Hidroavião de Sacadura Cabral e Gago Coutinho é único no mundo e está em Lisboa

Mundo Lusíada com Lusa

Um dos hidroaviões que há quase 100 anos transportaram Sacadura Cabral e Gago Coutinho na primeira Travessia Aérea do Atlântico Sul está exposto no Museu da Marinha, em Lisboa, e é o único aparelho original no mundo.

O secretário da associação Lusitânia100, criada para invocar a travessia, que celebra 100 anos em 2022, explicou que o sobrevivente “Santa Cruz” foi a terceira aeronave a ser utilizada por Sacadura Cabral (piloto) e Gago Coutinho (navegador).

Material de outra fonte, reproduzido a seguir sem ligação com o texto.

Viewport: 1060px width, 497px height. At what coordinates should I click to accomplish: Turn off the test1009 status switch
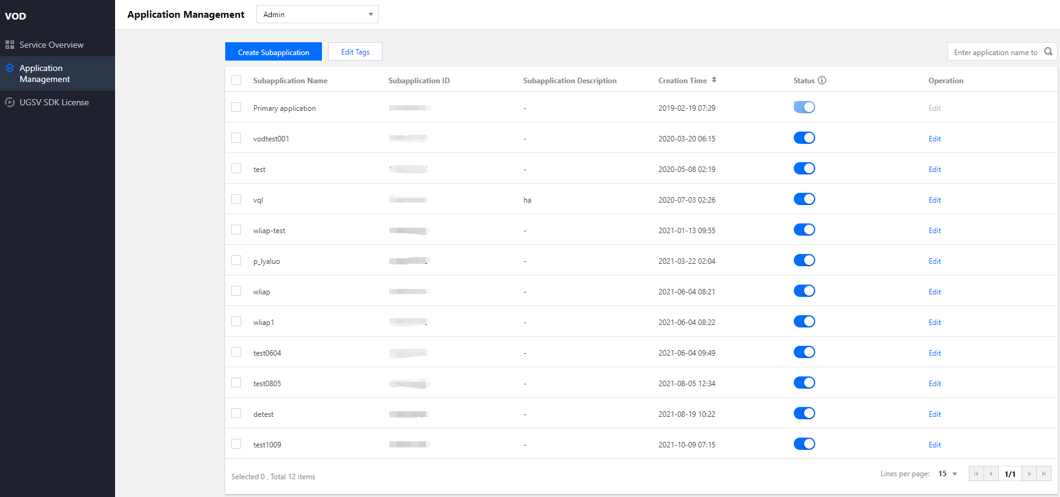coord(804,444)
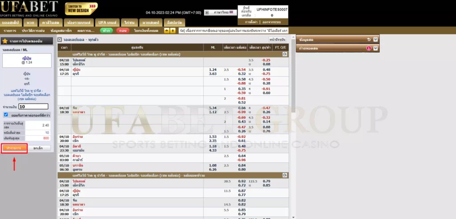Click the refresh icon in first league header
The width and height of the screenshot is (456, 219).
coord(285,54)
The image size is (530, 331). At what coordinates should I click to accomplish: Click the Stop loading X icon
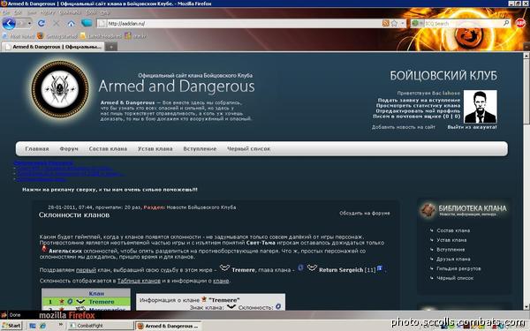coord(57,24)
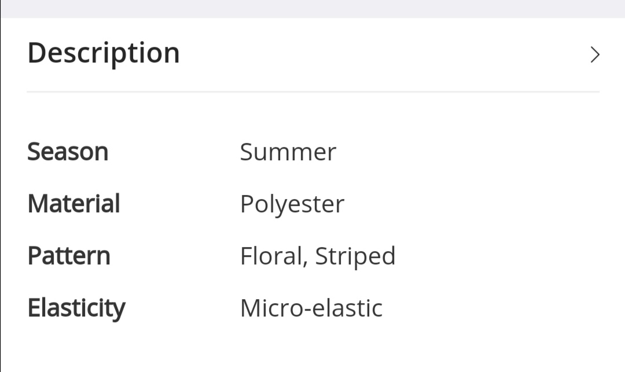Click the capital S in Summer
This screenshot has width=625, height=372.
(x=247, y=152)
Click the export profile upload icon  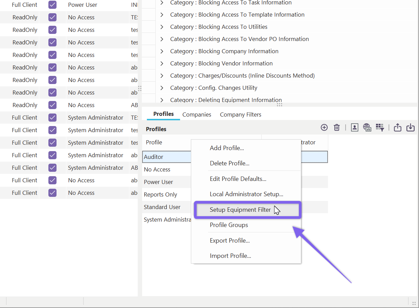click(398, 127)
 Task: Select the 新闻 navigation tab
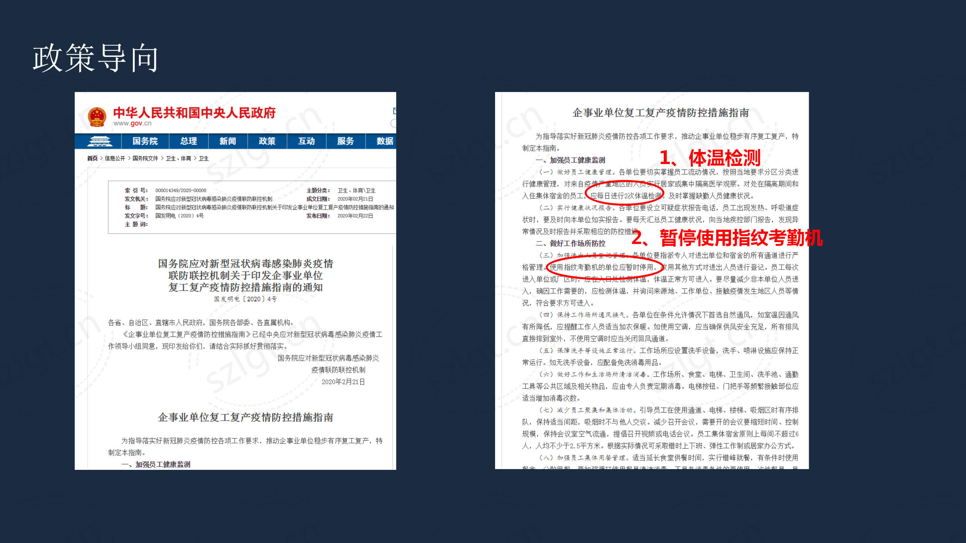(x=228, y=141)
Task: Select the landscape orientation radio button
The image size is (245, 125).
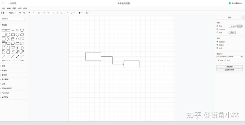Action: click(225, 60)
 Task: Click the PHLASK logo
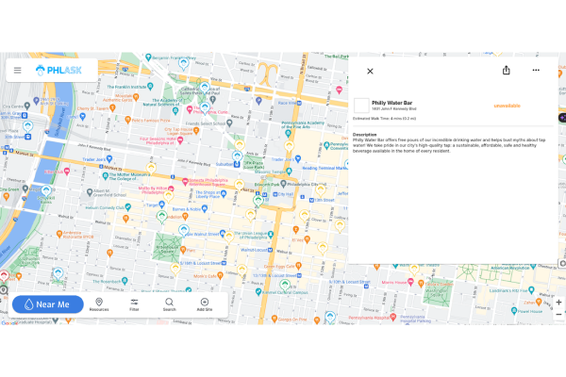coord(58,70)
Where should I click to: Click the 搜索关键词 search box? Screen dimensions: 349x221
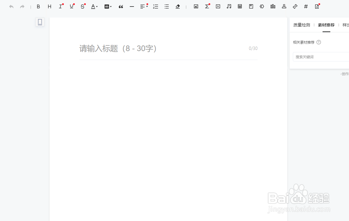[x=321, y=57]
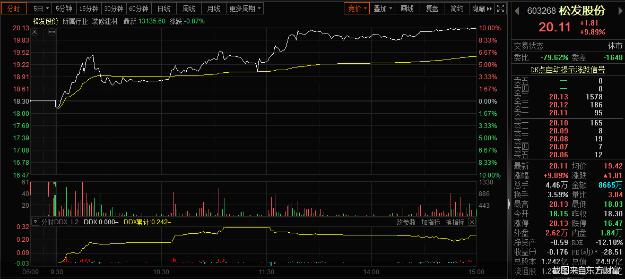Click the 换指标 button to change indicator
This screenshot has height=279, width=625.
coord(455,222)
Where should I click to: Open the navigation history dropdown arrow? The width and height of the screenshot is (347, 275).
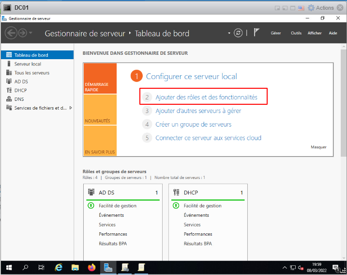31,33
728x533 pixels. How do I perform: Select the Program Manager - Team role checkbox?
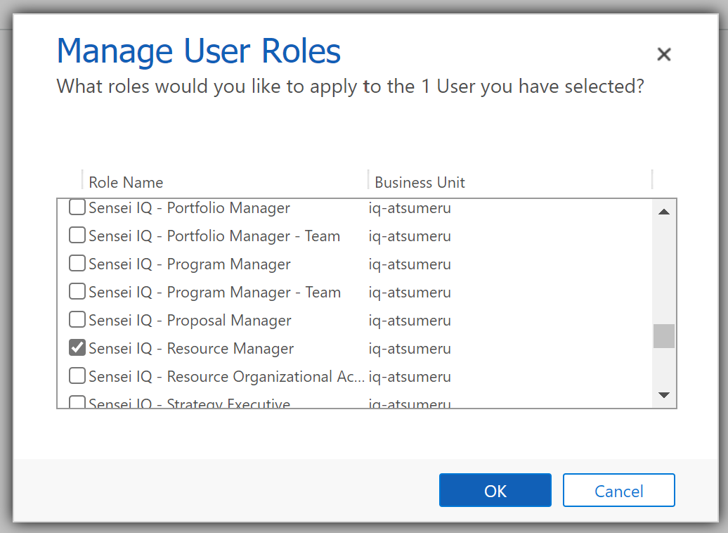point(77,293)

Jorge Lima Basto, engenheiro aeronáutico, ressalva as principais características deste hidroavião, “todo construído em madeira e forrado a tela”, de um modelo (Fairey III) que era, na época, muito comum na aviação naval portuguesa, por serem leves e se adaptarem bastantes à aviação naval.

Neste hidroavião exposto no Museu da Marinha, após ter sido objeto de uma reparação, saltam à vista as pequenas dimensões da cabine de pilotagem.

“Eles tinham muito pouco espaço para se movimentar, o que também é incrível, como é que [conseguiram estar] tantas horas naquela posição, tanto o piloto (Sacadura Cabral), para fazer a pilotagem, como Gago Coutinho, para fazer as medições astronômicas. Era um espaço muito limitado”, afirmou Jorge Lima Basto.

Para esta viagem, Sacadura Cabral escolheu um motor Rolls-Royce Eagle, porque achava que era o mais eficiente. O avião tinha 350 cavalos e era, na altura “o mais adequado”.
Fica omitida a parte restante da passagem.